À sa mort, Byers a été enterré dans un cercueil doublé de plomb, pour bloquer les radiations émises par ses os. Trente-trois ans plus tard, en 1965, un scientifique du MIT, Robley Evans, a exhumé son squelette radioactif pour mesurer la quantité de radium toujours présente. Le radium ayant une demi-vie de 1 600 ans, les os de Byers en contenaient pratiquement la même quantité qu’au jour de sa mort.

Evans était un expert dans la mesure et la modélisation mathématique de l’absorption et libération de la radioactivité par le corps humain. Sur la base de la consommation de RadiThor déclarée par Eben Byers, son modèle prévoyait que le corps du défunt contiendrait environ 100 000 becquerels de radioactivité (le Becquerel est une unité de mesure de la radioactivité).

Or, il s’avéra qu’ils contenaient en réalité 225 000 becquerels, ce qui suggère que le modèle d’absorption des rayonnements d’Evans sous-estimait l’affinité du radium pour les os… ou que Byers avait sous-estimé sa consommation de RadiThor d’un facteur d’au moins deux. Il n’a pas été possible de déterminer laquelle de ces deux hypothèses expliquait l’écart.

Une fois qu’Evans eut terminé ses mesures de radium, il remit les os de Byers dans leur cercueil de plomb à Pittsburgh, où ils se trouvent encore aujourd’hui, toujours aussi radioactifs.

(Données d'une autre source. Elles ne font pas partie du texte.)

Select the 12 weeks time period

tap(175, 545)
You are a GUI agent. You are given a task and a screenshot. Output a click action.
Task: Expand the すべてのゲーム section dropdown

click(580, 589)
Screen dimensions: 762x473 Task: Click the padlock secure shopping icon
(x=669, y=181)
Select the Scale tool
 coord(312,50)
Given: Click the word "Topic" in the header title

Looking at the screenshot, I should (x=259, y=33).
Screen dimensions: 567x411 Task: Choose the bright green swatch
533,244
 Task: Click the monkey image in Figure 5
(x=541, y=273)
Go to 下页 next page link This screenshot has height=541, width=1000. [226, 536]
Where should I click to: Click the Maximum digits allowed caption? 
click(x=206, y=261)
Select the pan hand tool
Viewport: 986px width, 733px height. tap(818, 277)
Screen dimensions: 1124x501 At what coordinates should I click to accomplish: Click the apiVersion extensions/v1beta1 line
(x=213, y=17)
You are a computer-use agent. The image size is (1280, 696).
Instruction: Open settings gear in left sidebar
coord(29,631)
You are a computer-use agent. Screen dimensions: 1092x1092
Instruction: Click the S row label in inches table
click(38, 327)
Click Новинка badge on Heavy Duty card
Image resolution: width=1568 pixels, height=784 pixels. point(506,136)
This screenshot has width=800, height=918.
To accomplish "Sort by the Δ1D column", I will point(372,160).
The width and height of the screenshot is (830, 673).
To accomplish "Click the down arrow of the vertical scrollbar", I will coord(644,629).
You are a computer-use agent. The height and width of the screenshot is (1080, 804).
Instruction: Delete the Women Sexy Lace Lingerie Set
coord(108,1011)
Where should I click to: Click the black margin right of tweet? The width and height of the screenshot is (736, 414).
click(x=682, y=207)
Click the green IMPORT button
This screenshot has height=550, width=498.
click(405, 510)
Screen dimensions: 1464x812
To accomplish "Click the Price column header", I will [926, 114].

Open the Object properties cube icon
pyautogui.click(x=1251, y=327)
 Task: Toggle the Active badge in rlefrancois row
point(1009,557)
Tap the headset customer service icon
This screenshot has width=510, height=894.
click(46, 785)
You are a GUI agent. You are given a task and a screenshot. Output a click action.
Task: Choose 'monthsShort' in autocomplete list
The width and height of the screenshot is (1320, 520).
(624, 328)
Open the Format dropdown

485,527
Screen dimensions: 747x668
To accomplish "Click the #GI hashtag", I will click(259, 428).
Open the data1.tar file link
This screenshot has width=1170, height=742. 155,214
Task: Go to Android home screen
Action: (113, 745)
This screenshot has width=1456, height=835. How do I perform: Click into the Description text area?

Une catastrophe qui est restée limitée

Bien que Byers soit une victime tragique du radium contenu dans RadiThor, la consommation de ces boissons énergisantes ne s’est jamais transformée en une crise majeure de santé publique.

Cela s’explique principalement par deux raisons. Premièrement, contrairement à Radithor, la plupart des autres boissons dites énergisantes sur le marché étaient des faux et ne contenaient pas de radium (ou tout autre type de radioactivité). Deuxièmement, RadiThor et les autres produits qui contenaient bien du radium étaient très chers, cet élément radioactif étant relativement rare et son extraction et purification coûteuses.

Seules des personnes aisées pouvaient se permettre d’en boire quotidiennement. Par conséquent, les affections liées au RadiThor furent largement réservées à ceux qui avaient les moyens de se l’offrir.

En fin de compte, dans l’intérêt de la protection de la santé publique, le gouvernement fédéral a fermé les Bailey Radium Laboratories – la société qui fabriquait le RadiThor – et les boissons énergisantes contenant du radium ont disparu du marché de la consommation en 1932.


Les boissons littéralement radioactives ont disparus du marché.
Image via www.shutterstock.com.


Aujourd’hui, le marché des boissons énergisantes est occupé par des boissons qui s’appuient sur la caféine, un stimulant, pour revigorer leurs clients et leur fournir l' »énergie » accrue qu’ils recherchent.

La caféine, ingrédient courant du café, du thé, du chocolat et du cola, n’est peut-être pas aussi exotique que le radium, mais c’est un stimulant qui donne de l’énergie aux consommateurs et est moins dangereux pour la santé.

Les clients d’aujourd’hui semblent satisfaits de ces alternatives moins irradiantes… Il n’est toutefois pas certain que les tritons d’eau aient le même avis.